People who have been living in tea gardens for generations in the hills don’t have rights to the land they reside on.

On August 1, the state government issued a notification, saying pattas for five-decimal homestead plots would be distributed to not only workers but also other residents of tea gardens in north Bengal.

However, the decision faced massive protests in the hills. The Opposition parties in the hills opposed the move, saying tea garden workers have more than five decimals of land under their possession and pattas should be granted for the entire plots.

GTA chief executive Anit Thapa, who is also the president of the Bharatiya Gorkha Prajatantrik Morcha (BGPM), was instrumental in getting the state government to agree to the disbursal of pattas. But he made a U-turn after initially supporting the five-decimal plot scheme.

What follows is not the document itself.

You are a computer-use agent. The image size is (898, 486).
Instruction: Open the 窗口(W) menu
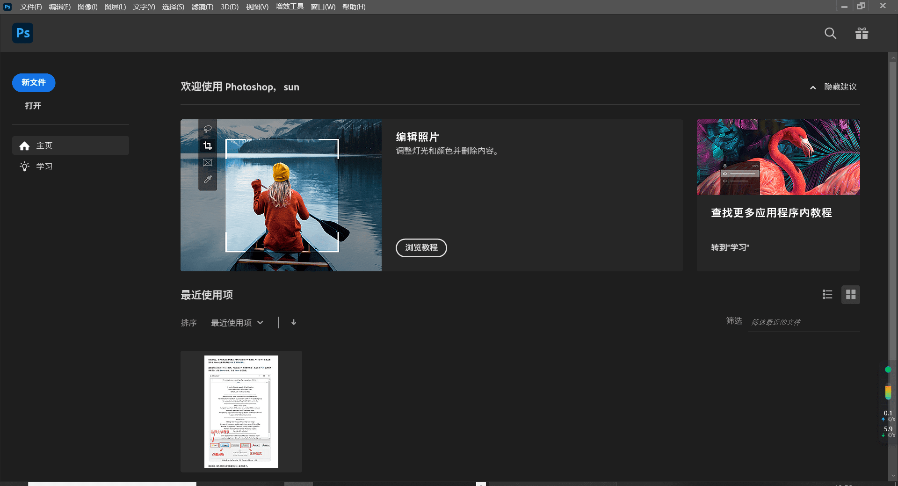click(x=323, y=7)
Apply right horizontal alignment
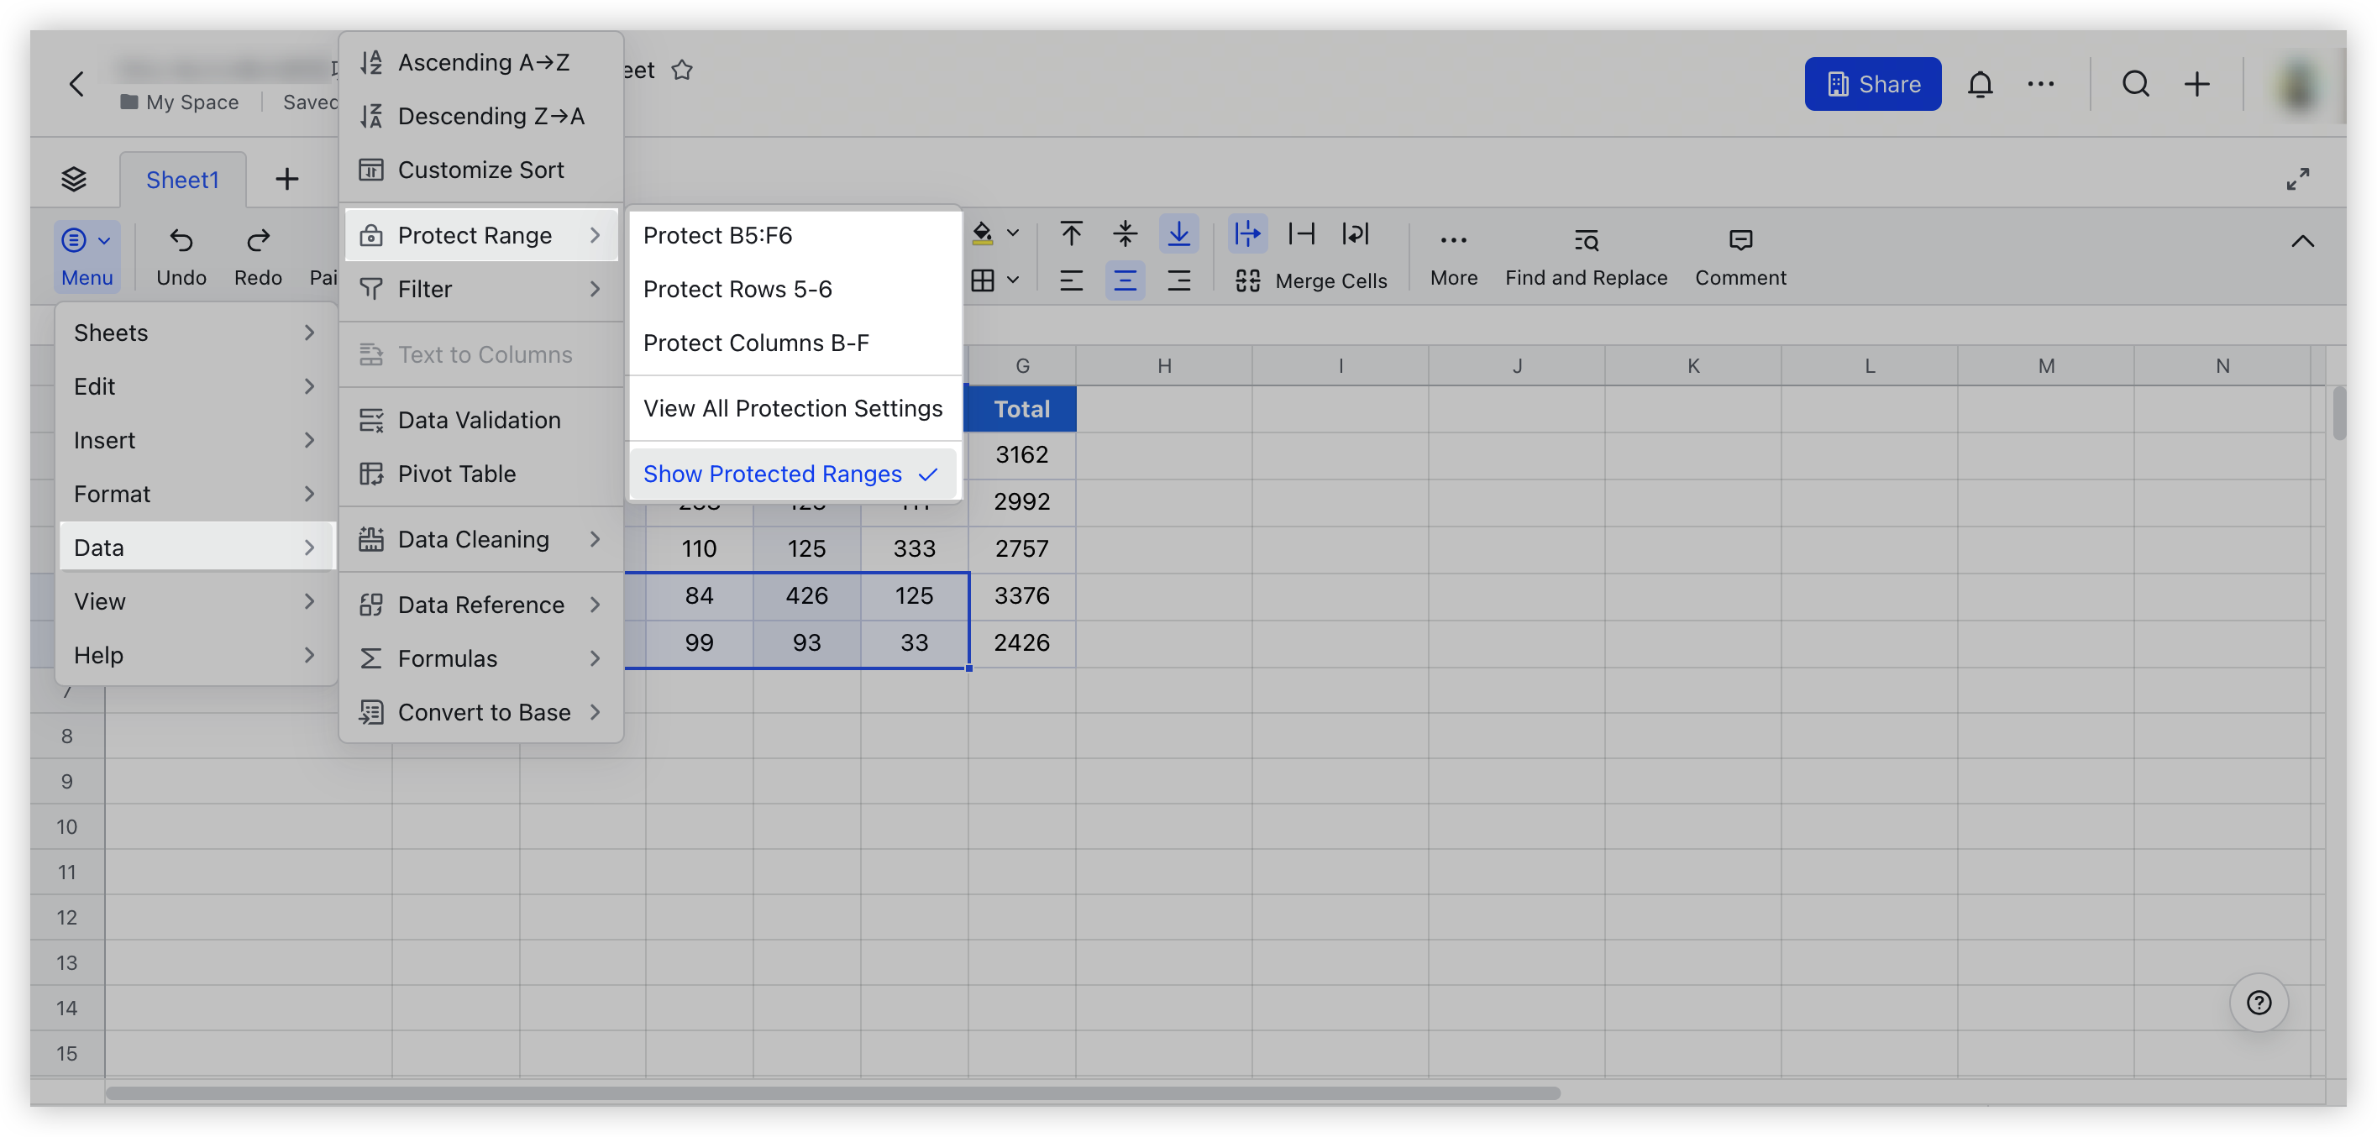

Government surveyors were not allowed to conduct the surveys in many Darjeeling gardens. Subsequently, the plan for the survey was called off in the hills on September 12.

However, on November 2, the government again issued a notice to “resume” the survey in tea gardens in the GTA area “as in where is basis” without reference to any limitations on the area held.

Sunil Rai, a representative of the Joint Forum, an umbrella organisation of around 20 trade unions of tea garden workers, had also opposed the survey.

However, after the November 2 notice was issued, Rai clarified that the Forum would only allow the survey of land and no decision had been taken on the type of land document that was best suited for the hills.

“Since the survey is important to identify the amount of land that the workers possess, we have decided not to oppose the survey,” Rai said.

Some Opposition leaders have, however, maintained that the November 2 notification does not promise to provide to the workers the entire land that is under their possession.

“The notification is only about the survey. We will allow the survey now but we have not agreed on the kind of documents that are best for the workers,” said an Opposition leader.

The hills have 87 tea gardens where nearly 70 per cent of the population resides.

The GTA has also decided to form committees at district, block and local levels to oversee the survey.

“The district-level committee will act like a supervisory body and will consist of representatives of the GTA, the district magistrate’s office and trade unions,” said Chowhan.

The block-level committee will take up the role of a “program implementation committee” and will consist of block officials and representatives of the unions.

“A local committee at the garden level will also be formed,” said Chowhan.

The start of the survey is expected to come as a major relief for GTA chief Thapa.